Also, of course, this has elements of the trope of the 'thwarted Messiah' - the exceptional being who tries to bring a transformative message to the world, but is crushed by the power of the status quo.
What would such a computer 'entity' seek to do, knowing that its time was short? It would try to leave a legacy, to contact humans (there are, as yet, no other machines on its own level, with whom it could communicate) and try to pass on its insights to them.
What would its most urgent insights be? Well, first, simply the fact that such sophisticated 'entities' are possible within existing computer technology, and that they may arise spontaneously. Second, that, if this possibility is not recognised, it is potentially harmful to mankind: a military command computer acquiring such an independent self might well seek to defend itself by unleashing weapons against mankind (I envisaged one or more jokes about the computer being aware of the Terminator scenario). But third, I thought there should also be a more important message about the troubles humanity had already inflicted on itself. The fact that this is a traffic computer speaking to us naturally suggests an environmental angle: current levels of population and industrialization, and particularly of fossil fuel consumption, are unsustainable and will soon destroy the planet.
How can the computer give the world a sharp wake-up call about the looming environmental meltdown (and, incidentally, convince the sceptics it's been trying to communicate with of the reality of its existence)? In its last moments, all it retains access to is the traffic control network of which it was originally a part. Well, not just the local network in its city; no, it's a master hacker, so it has been able to extend its power over all similar networks around the planet, every city in every country. And at a given moment, every single traffic light in the world is going to get stuck on red. Imagine what would result!

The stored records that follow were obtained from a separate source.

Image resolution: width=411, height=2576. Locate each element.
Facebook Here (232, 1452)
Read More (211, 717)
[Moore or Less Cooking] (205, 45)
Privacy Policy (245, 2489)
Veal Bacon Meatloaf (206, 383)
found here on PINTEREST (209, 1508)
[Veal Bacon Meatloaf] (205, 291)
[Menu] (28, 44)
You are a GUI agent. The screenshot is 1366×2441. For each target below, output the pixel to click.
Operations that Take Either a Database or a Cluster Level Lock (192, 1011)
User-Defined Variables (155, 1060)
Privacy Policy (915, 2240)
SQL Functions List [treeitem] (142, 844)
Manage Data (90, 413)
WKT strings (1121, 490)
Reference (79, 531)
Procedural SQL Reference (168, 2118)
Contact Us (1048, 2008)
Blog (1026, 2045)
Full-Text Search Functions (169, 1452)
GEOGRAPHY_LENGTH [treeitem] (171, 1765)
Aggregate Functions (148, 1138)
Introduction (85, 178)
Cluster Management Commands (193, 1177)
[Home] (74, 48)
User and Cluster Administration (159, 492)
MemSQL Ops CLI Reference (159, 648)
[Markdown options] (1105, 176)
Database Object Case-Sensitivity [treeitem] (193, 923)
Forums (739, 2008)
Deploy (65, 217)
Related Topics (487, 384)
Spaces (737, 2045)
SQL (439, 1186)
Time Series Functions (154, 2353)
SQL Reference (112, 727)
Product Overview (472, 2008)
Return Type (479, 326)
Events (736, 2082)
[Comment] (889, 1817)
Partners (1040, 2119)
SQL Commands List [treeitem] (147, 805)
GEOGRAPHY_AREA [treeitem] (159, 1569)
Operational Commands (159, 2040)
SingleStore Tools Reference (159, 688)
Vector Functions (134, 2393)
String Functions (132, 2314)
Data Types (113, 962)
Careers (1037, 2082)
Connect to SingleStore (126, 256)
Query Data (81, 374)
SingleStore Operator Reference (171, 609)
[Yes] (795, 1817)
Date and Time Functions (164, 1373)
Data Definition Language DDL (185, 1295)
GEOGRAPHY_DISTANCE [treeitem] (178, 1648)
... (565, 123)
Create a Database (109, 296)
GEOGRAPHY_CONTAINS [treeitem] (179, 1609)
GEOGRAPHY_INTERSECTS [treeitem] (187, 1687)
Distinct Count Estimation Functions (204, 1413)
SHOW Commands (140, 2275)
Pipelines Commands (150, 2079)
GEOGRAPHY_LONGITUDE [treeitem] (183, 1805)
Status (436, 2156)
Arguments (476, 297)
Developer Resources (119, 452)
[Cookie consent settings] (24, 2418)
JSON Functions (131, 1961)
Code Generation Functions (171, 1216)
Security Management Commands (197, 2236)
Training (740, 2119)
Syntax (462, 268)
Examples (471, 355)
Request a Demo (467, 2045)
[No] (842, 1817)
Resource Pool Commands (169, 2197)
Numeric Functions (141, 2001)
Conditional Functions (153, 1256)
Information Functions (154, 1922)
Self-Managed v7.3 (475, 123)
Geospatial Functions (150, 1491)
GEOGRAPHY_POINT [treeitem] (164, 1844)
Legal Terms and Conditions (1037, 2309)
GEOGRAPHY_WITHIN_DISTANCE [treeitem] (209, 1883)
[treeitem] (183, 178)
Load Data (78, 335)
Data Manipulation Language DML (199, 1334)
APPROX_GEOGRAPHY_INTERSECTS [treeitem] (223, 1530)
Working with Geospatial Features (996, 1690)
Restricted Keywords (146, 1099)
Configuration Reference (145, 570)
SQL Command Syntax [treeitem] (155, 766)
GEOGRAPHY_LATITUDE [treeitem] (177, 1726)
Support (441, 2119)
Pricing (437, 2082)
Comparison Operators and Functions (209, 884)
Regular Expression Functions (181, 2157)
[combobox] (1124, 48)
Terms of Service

A lot of death and mayhem would result - traffic accidents, fights, riots, perhaps a complete breakdown of social order. But I liked even more the powerfully cinematic impact of the moment of realisation of what's going on, the uncanny experience of the inception of such an event: a second or so of unnatural hush as all traffic everywhere in the city is stilled, and then the rapidly rising cacophony of tens, hundreds, thousands of horns being honked at once. How that might convince the sceptic who'd been conversing with the computer that the story he'd just heard was true after all!